According to new data from Immunefi, the crypto industry experienced a record 207 hack incidents during the first half of 2026. Despite that surge in attacks, total losses came in at about $972 million, less than half of what was lost during the first half of 2025 and the first time losses have fallen below $1 billion in years.
That doesn’t mean crypto has suddenly become safe. Losing nearly a billion dollars in six months is still an astonishing figure. But it does suggest that the industry’s security efforts are beginning to pay off, even if attackers haven’t slowed down.
The report points to a maturing security ecosystem. Bug bounty programs, security researchers, and audit competitions are helping projects identify vulnerabilities before criminals can exploit them. Immunefi says DeFi exploit losses have dropped 74 percent from their 2022 peak, falling from $2.62 billion to $680.3 million, while the median loss per exploit has declined by 75 percent over the same period.
Another interesting shift is where attacks are happening. Rather than focusing solely on flaws in smart contracts, many of the biggest incidents now stem from compromised private keys, infrastructure weaknesses, cross-chain configurations, and privileged-access failures. In other words, attackers are increasingly targeting the systems surrounding crypto rather than just the code itself.
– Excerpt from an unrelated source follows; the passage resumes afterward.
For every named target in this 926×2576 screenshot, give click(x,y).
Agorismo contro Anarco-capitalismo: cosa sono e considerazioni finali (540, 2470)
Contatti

I wouldn’t call this a victory lap for the crypto industry. Record-breaking attack volume is nothing to celebrate. Still, if nearly the same number of criminals are trying to break in but walking away with much less money, that’s a sign that the industry’s defenses may finally be catching up. It won’t stop the headlines about hacks, but it could mean those headlines become a little less catastrophic over time.